Reich finds a lot of hope in the future. Everywhere he goes, he hears people asking the same question: How can we save democracy? He feels like there are a lot of young people who are going into politics with a populatist vision, and that gives him hope. He hears regular people talking seriously about due process and the Constitution and gerrymandering for the first time, and that gives him hope. He looks back in America's past and sees how the American people, when they see what is at stake, do the right thing, and that gives him hope.

He encourages us to use the power of economic and political boycotts against those who are folding under Trump's bullying. He urges us to speak up to those who are making decisions and to let them know we will vote people out who are doing the wrong thing. He says the only way to deal with a tyrant is not to appease the tyrant, but to get together with others and stand up to the tyrant. We cannot fall into despair or cynicism. We must keep hoping. "This," he says, "is the fight of our lives, and it is critical that we keep going for future generations." And, he ends with, "We can't wait for others to take the lead. We are the leaders we have been waiting for."

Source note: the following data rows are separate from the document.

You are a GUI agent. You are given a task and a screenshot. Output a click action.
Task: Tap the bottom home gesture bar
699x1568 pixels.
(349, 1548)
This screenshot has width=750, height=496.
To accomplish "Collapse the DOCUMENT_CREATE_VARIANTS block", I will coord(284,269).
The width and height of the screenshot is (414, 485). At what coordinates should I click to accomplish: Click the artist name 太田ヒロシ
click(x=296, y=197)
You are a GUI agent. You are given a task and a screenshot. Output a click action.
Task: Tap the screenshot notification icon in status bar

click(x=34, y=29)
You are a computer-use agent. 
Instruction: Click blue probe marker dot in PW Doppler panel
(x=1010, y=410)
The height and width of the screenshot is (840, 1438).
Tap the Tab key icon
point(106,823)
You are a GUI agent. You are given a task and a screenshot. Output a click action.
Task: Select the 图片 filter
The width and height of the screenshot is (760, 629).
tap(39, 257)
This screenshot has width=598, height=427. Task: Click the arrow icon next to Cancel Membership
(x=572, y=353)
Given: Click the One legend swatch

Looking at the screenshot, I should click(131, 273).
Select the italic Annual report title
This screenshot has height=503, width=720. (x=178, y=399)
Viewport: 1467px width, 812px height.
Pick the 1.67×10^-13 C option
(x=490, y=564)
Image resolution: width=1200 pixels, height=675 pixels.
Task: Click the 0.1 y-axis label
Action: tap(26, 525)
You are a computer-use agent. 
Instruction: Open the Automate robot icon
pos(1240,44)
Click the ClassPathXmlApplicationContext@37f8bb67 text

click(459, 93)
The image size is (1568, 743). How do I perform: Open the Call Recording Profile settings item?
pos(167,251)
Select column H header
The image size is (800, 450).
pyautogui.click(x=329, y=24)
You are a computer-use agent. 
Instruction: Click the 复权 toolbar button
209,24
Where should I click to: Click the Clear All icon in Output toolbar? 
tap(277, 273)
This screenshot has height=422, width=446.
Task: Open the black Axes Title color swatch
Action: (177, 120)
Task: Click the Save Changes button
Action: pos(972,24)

Two other books I've read by Reich, both of which I rated five-star reads:

The System: Who Rigged It, How We Fix It

The Common Good








The purpose of THE BOOK BLOGGER HOP is to give bloggers a chance to follow other blogs, learn about new books, and befriend other bloggers. THE BOOK BLOGGER HOP is hosted by Ramblings of a Coffee Addicted Writer   

 Have you ever read a book with a character with the same name as you? 

- submitted by Snapdragon @ Snapdragon Alcove


There are a lot of Debbies and Deborahs and Debras and Debs in my Baby Boomer-filled world, but finding them in books has been a rare experience. I do like the Deborah from the Old Testament. She was a wise judge.